───── Records for the exercise

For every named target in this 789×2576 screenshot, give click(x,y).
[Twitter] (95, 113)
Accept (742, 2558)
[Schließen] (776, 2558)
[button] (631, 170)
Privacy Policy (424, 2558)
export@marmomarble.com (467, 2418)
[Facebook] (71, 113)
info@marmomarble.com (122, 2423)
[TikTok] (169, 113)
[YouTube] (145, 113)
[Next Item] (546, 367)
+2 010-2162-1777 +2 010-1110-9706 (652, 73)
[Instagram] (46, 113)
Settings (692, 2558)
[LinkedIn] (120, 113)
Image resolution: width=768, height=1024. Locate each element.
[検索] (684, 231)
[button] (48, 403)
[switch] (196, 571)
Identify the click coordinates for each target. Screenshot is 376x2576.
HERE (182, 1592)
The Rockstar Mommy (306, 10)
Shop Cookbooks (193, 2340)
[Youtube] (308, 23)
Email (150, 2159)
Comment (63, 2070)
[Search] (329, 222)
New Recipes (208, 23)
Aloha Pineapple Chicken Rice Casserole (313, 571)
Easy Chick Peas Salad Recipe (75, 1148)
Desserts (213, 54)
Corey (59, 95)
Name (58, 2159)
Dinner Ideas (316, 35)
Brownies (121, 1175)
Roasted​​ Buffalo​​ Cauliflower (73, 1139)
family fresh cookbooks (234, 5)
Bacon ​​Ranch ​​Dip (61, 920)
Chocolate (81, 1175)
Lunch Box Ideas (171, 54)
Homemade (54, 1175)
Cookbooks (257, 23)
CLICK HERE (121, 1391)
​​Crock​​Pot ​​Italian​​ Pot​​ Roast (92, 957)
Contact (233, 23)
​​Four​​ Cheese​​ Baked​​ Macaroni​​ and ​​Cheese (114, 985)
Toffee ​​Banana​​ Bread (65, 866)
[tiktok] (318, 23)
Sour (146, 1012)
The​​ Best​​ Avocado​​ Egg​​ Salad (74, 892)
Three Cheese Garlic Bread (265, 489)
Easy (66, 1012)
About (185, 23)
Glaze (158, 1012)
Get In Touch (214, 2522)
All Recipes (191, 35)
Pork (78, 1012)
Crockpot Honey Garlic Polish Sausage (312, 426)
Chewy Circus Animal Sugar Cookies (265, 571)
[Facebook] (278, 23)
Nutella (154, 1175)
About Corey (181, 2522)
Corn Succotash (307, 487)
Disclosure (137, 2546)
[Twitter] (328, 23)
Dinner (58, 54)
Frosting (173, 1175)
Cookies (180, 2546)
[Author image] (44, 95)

──────────

◆ Task brief
Out of the data above, set down the lines from the one with "The Rockstar Mommy (306, 10)" to the one with "Frosting (173, 1175)", both included, exactly as written and with no additions.

◆ Answer box
The Rockstar Mommy (306, 10)
Shop Cookbooks (193, 2340)
[Youtube] (308, 23)
Email (150, 2159)
Comment (63, 2070)
[Search] (329, 222)
New Recipes (208, 23)
Aloha Pineapple Chicken Rice Casserole (313, 571)
Easy Chick Peas Salad Recipe (75, 1148)
Desserts (213, 54)
Corey (59, 95)
Name (58, 2159)
Dinner Ideas (316, 35)
Brownies (121, 1175)
Roasted​​ Buffalo​​ Cauliflower (73, 1139)
family fresh cookbooks (234, 5)
Bacon ​​Ranch ​​Dip (61, 920)
Chocolate (81, 1175)
Lunch Box Ideas (171, 54)
Homemade (54, 1175)
Cookbooks (257, 23)
CLICK HERE (121, 1391)
​​Crock​​Pot ​​Italian​​ Pot​​ Roast (92, 957)
Contact (233, 23)
​​Four​​ Cheese​​ Baked​​ Macaroni​​ and ​​Cheese (114, 985)
Toffee ​​Banana​​ Bread (65, 866)
[tiktok] (318, 23)
Sour (146, 1012)
The​​ Best​​ Avocado​​ Egg​​ Salad (74, 892)
Three Cheese Garlic Bread (265, 489)
Easy (66, 1012)
About (185, 23)
Glaze (158, 1012)
Get In Touch (214, 2522)
All Recipes (191, 35)
Pork (78, 1012)
Crockpot Honey Garlic Polish Sausage (312, 426)
Chewy Circus Animal Sugar Cookies (265, 571)
[Facebook] (278, 23)
Nutella (154, 1175)
About Corey (181, 2522)
Corn Succotash (307, 487)
Disclosure (137, 2546)
[Twitter] (328, 23)
Dinner (58, 54)
Frosting (173, 1175)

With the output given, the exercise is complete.